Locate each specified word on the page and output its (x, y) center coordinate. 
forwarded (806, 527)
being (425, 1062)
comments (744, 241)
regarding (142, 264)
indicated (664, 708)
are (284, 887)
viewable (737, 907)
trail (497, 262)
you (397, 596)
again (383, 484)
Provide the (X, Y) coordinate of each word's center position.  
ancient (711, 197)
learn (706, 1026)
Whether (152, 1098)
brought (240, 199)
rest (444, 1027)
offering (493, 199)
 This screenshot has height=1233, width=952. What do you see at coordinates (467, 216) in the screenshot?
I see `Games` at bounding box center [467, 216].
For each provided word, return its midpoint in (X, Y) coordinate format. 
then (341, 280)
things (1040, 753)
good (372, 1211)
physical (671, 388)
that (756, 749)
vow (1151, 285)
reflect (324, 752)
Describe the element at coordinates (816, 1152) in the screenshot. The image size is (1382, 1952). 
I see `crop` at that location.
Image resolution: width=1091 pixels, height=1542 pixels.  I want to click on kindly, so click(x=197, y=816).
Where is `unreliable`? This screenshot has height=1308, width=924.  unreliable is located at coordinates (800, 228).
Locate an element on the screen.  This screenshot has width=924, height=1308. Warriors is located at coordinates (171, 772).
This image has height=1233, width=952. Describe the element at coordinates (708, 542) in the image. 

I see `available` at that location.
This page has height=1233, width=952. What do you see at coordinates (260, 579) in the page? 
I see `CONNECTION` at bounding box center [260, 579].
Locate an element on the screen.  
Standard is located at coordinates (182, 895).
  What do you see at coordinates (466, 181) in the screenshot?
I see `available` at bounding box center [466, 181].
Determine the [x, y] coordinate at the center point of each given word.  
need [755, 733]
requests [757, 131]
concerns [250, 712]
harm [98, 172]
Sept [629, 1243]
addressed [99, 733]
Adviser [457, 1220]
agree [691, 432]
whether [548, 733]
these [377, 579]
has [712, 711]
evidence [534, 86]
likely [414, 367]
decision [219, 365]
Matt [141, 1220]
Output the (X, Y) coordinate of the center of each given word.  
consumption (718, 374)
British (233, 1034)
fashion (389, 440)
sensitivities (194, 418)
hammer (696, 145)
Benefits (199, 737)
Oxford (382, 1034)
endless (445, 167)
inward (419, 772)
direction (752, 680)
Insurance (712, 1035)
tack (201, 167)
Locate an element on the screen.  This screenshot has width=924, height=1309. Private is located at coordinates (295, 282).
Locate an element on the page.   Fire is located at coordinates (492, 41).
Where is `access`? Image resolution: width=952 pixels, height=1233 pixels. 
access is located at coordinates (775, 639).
======
Rewrite the rows from the line with "Sept [629, 1243]" up to and including the line with "Locate an element on the page." as a Markdown table with the columns Row No. and Row Text, omitting any blank lines.

| Row No. | Row Text |
|---|---|
| 1 | Sept [629, 1243] |
| 2 | addressed [99, 733] |
| 3 | Adviser [457, 1220] |
| 4 | agree [691, 432] |
| 5 | whether [548, 733] |
| 6 | these [377, 579] |
| 7 | has [712, 711] |
| 8 | evidence [534, 86] |
| 9 | likely [414, 367] |
| 10 | decision [219, 365] |
| 11 | Matt [141, 1220] |
| 12 | Output the (X, Y) coordinate of the center of each given word.   |
| 13 | consumption (718, 374) |
| 14 | British (233, 1034) |
| 15 | fashion (389, 440) |
| 16 | sensitivities (194, 418) |
| 17 | hammer (696, 145) |
| 18 | Benefits (199, 737) |
| 19 | Oxford (382, 1034) |
| 20 | endless (445, 167) |
| 21 | inward (419, 772) |
| 22 | direction (752, 680) |
| 23 | Insurance (712, 1035) |
| 24 | tack (201, 167) |
| 25 | Locate an element on the screen.  This screenshot has width=924, height=1309. Private is located at coordinates (295, 282). |
| 26 | Locate an element on the page.   Fire is located at coordinates (492, 41). |